_What you will do:_
From the line with "Where should I" through the last line, write the lines again with "navigation bar" swapped for "top menu" and everything else unchanged, leaving out the pictures.

_Task inputs:_
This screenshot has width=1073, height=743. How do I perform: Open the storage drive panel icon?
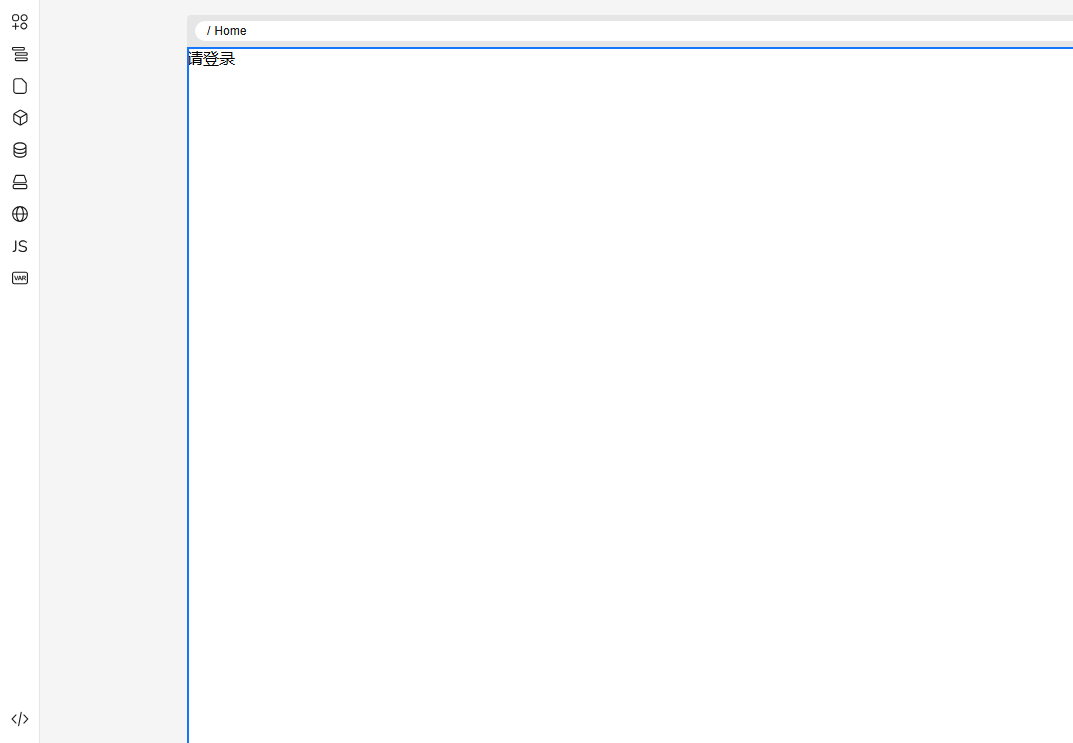tap(20, 182)
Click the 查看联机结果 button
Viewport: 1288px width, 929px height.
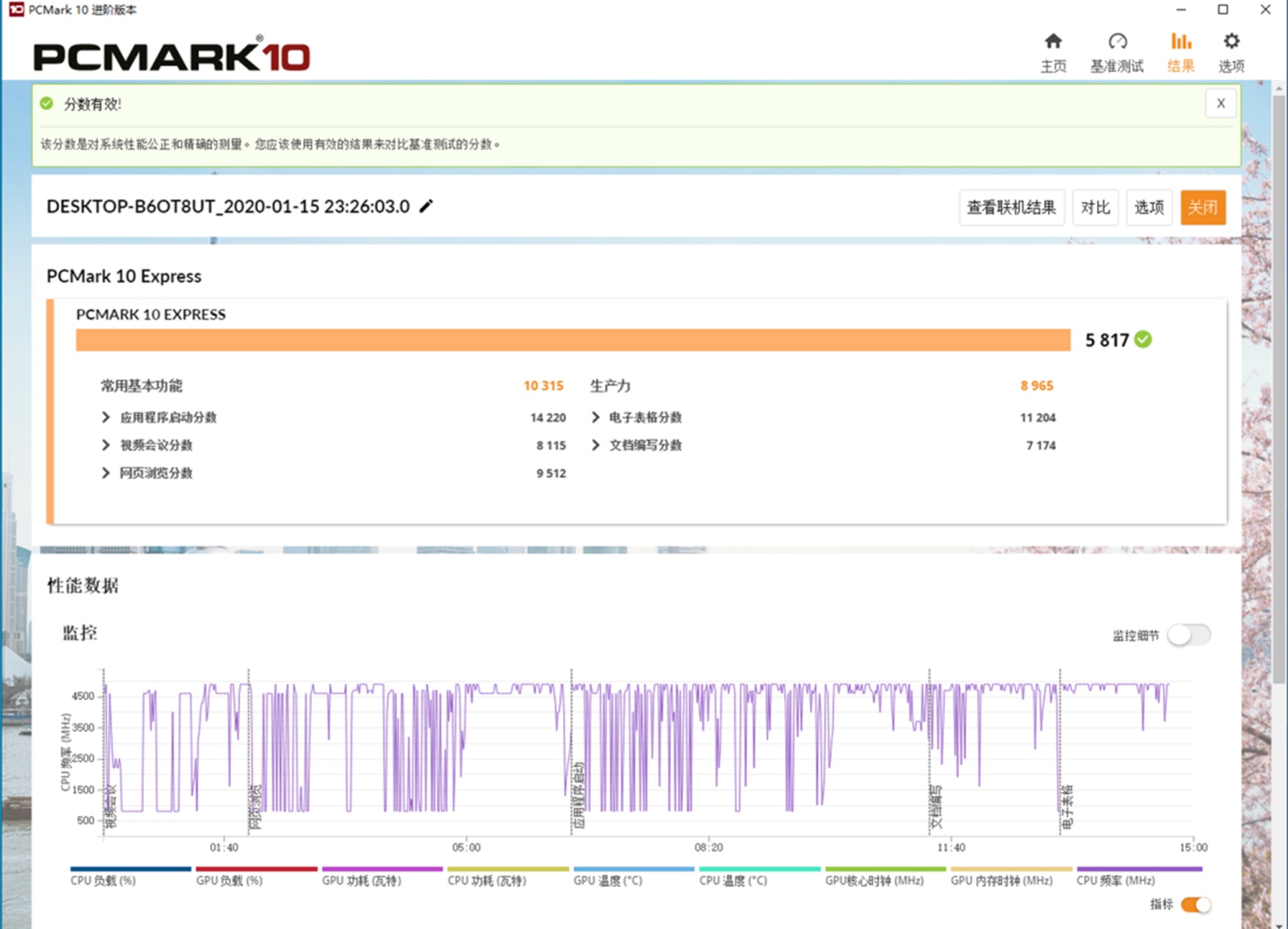pyautogui.click(x=1011, y=207)
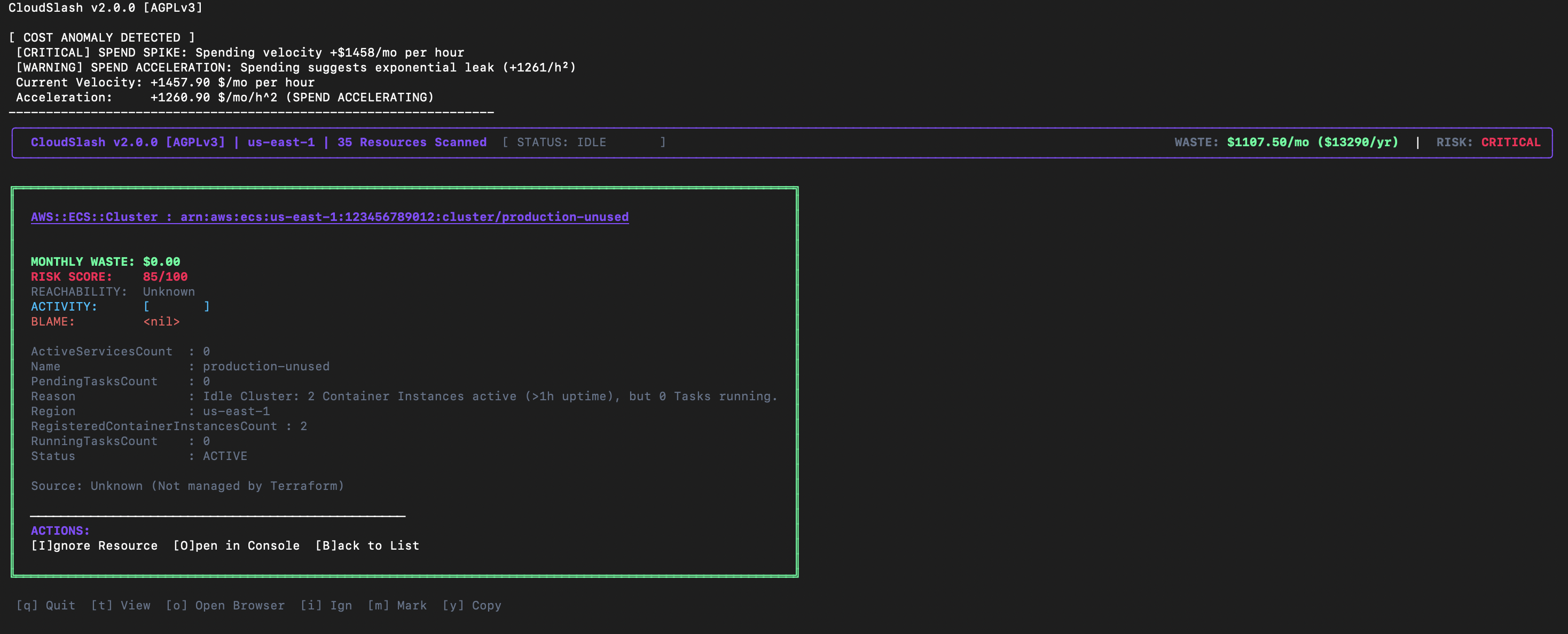Viewport: 1568px width, 634px height.
Task: Click the [y] Copy shortcut
Action: click(472, 605)
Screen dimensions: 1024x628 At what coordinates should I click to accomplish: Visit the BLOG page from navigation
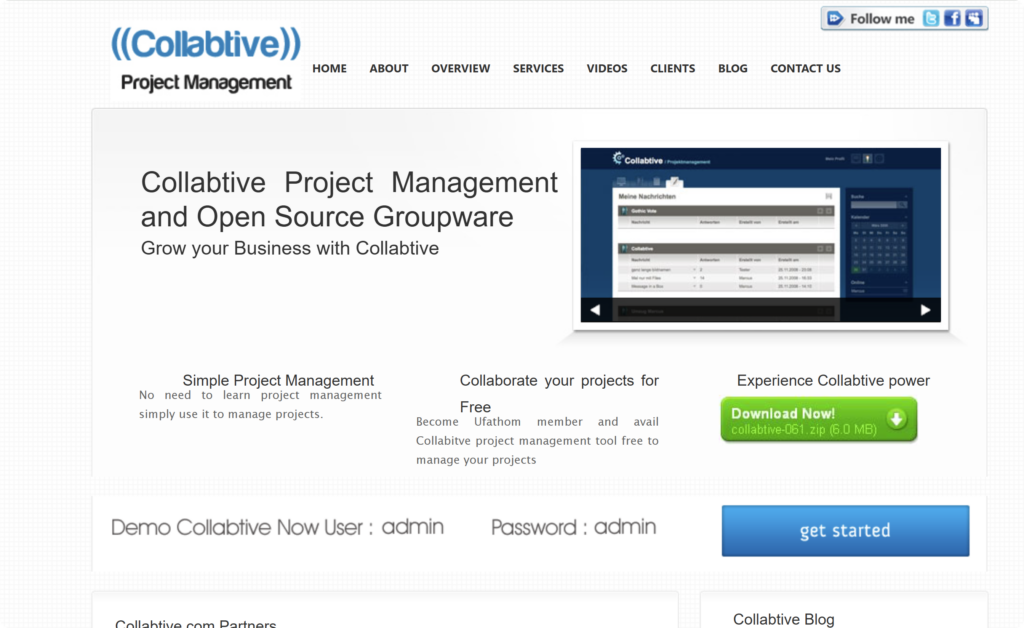point(732,69)
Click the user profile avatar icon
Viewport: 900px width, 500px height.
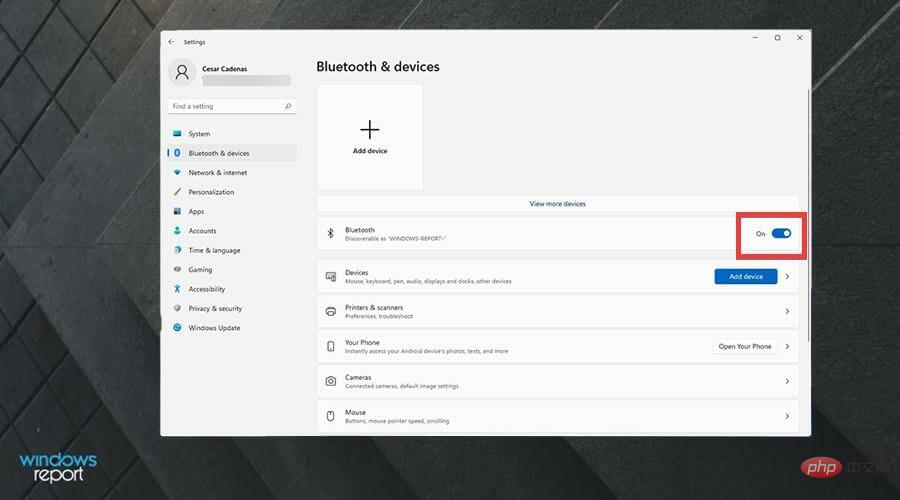pyautogui.click(x=182, y=72)
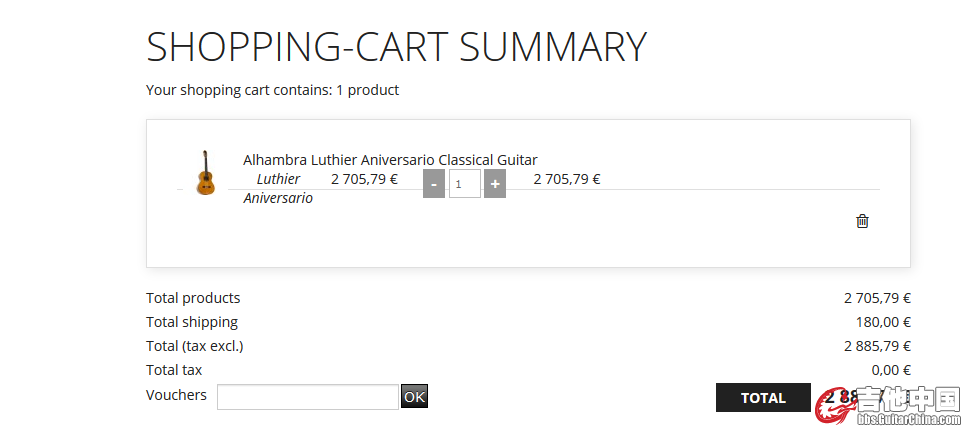Select the 180,00 € shipping amount
This screenshot has width=968, height=435.
coord(883,322)
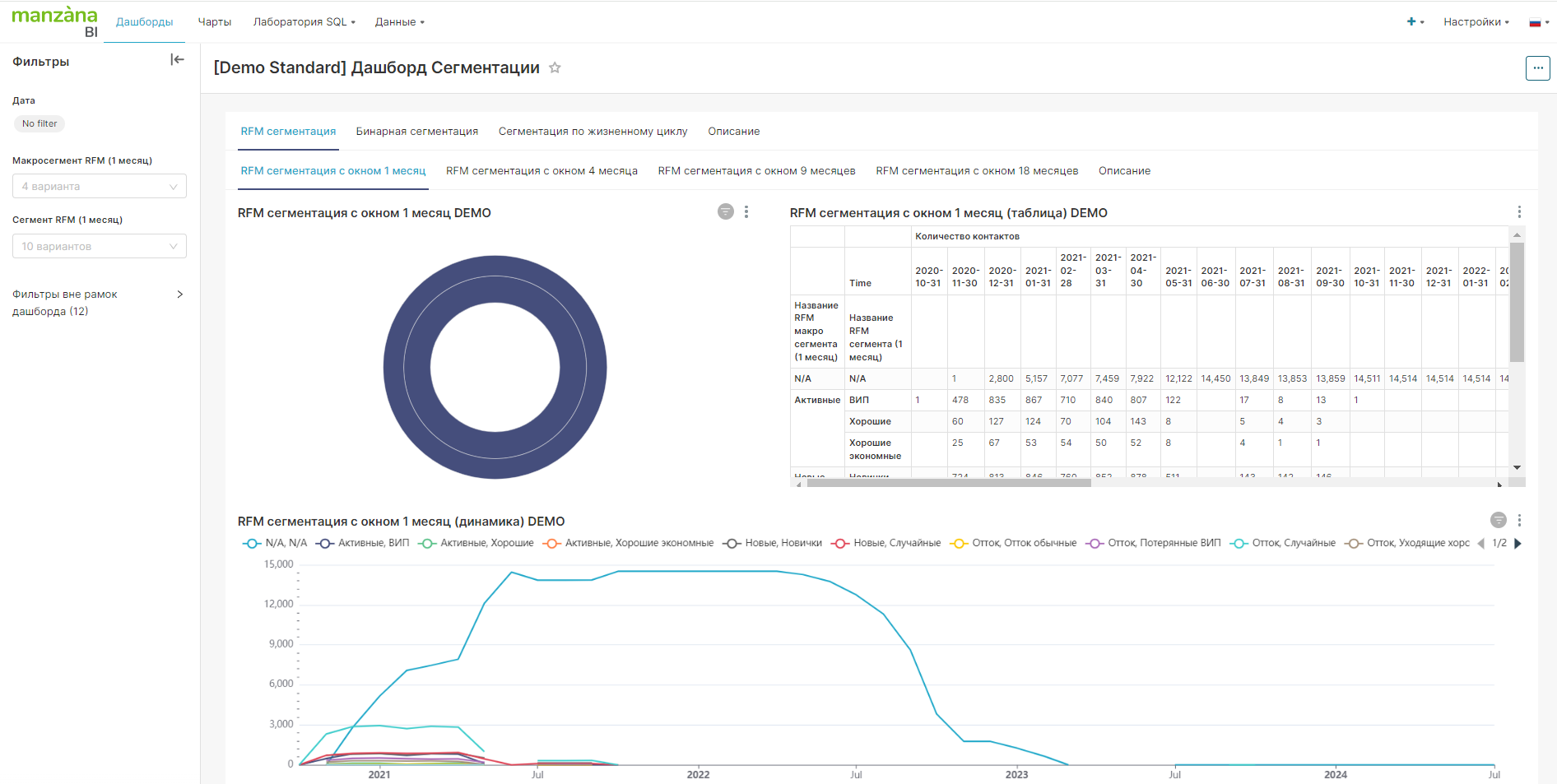
Task: Hide the Новые, Случайные legend series
Action: pos(886,543)
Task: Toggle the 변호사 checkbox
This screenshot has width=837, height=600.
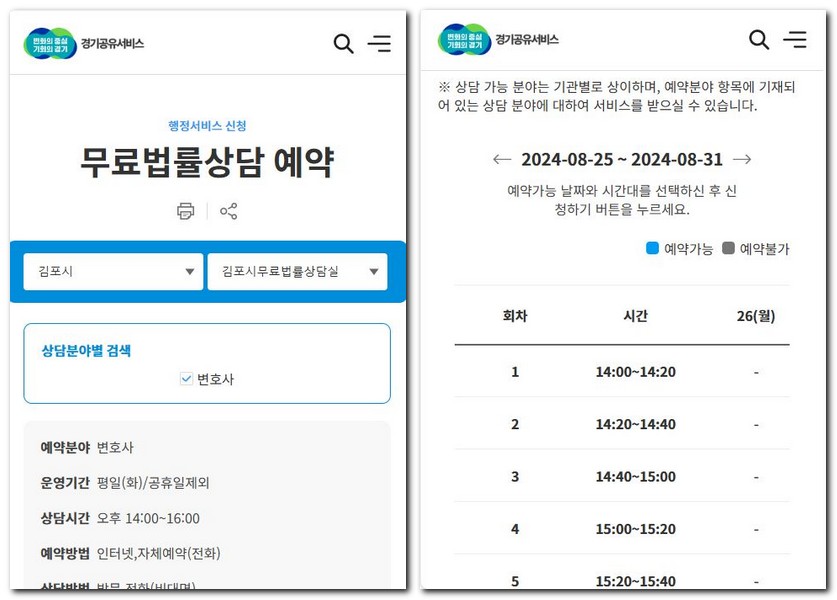Action: pyautogui.click(x=185, y=378)
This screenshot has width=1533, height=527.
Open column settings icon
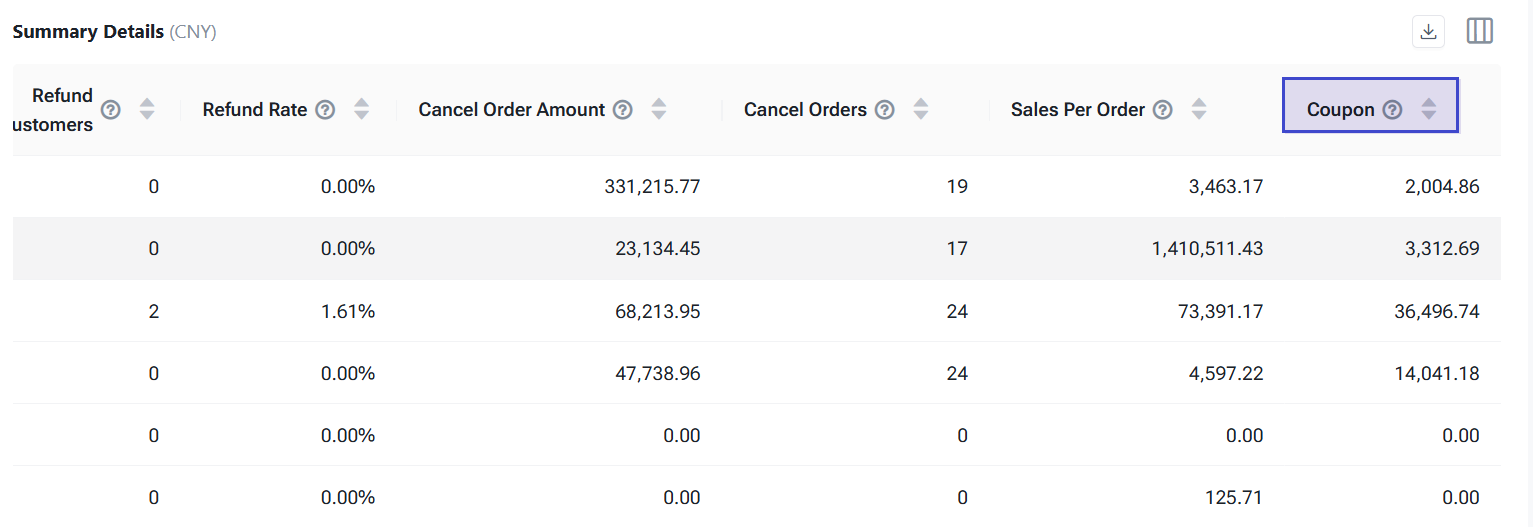click(x=1480, y=31)
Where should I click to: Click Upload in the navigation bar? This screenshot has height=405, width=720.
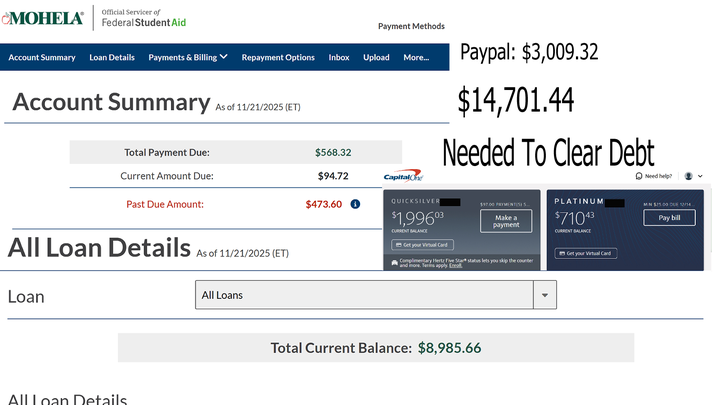coord(376,57)
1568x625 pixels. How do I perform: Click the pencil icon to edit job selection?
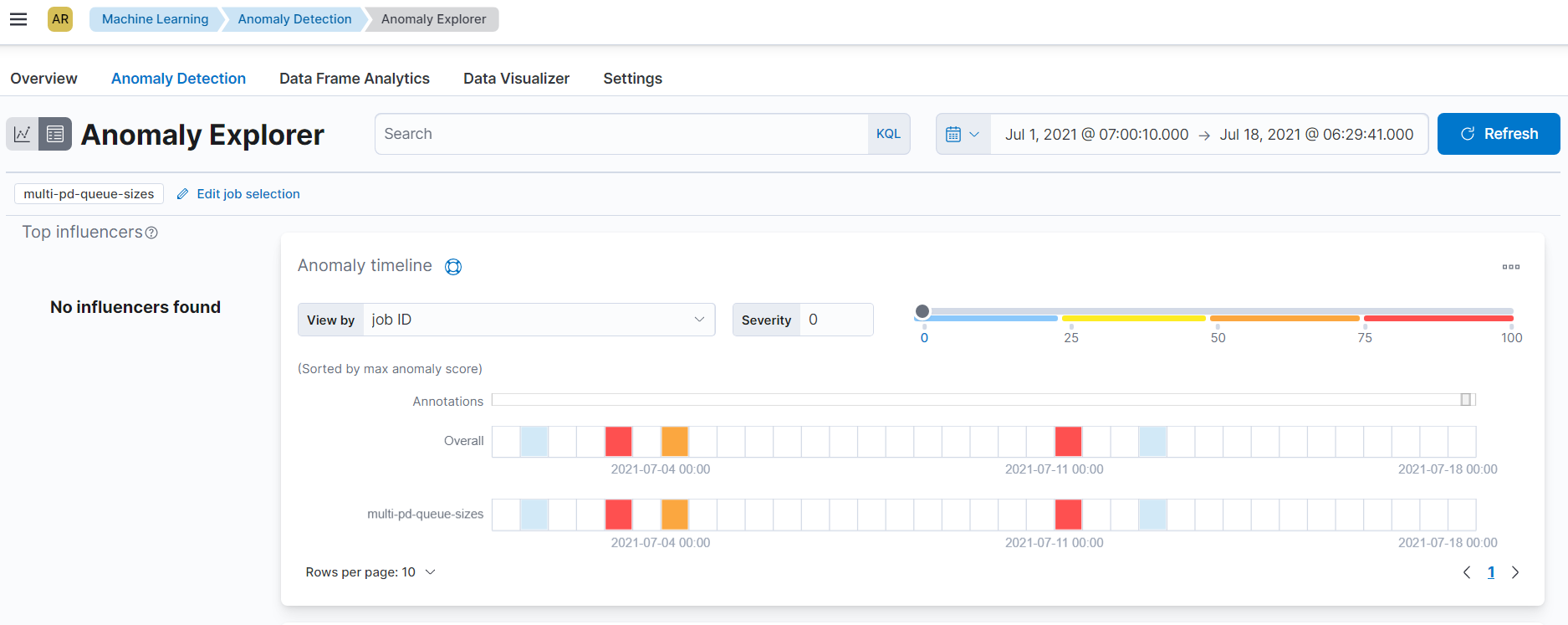[182, 194]
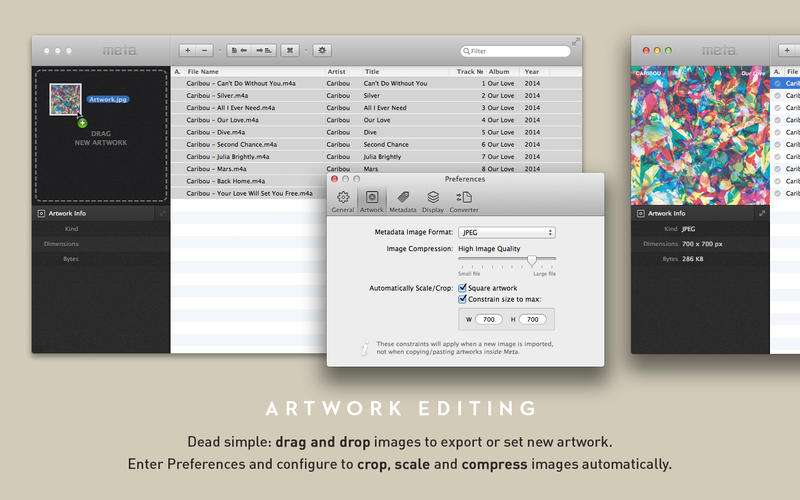Open the Converter preferences pane
The image size is (800, 500).
pyautogui.click(x=464, y=201)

_Answer to the task:_
Where should I click to: Click Upload in the top menu? This screenshot has height=405, width=720.
coord(376,57)
1568x625 pixels. How do I perform: Click the pencil icon to edit job selection?
[182, 194]
Open the Converter preferences pane
The image size is (800, 500).
pyautogui.click(x=464, y=201)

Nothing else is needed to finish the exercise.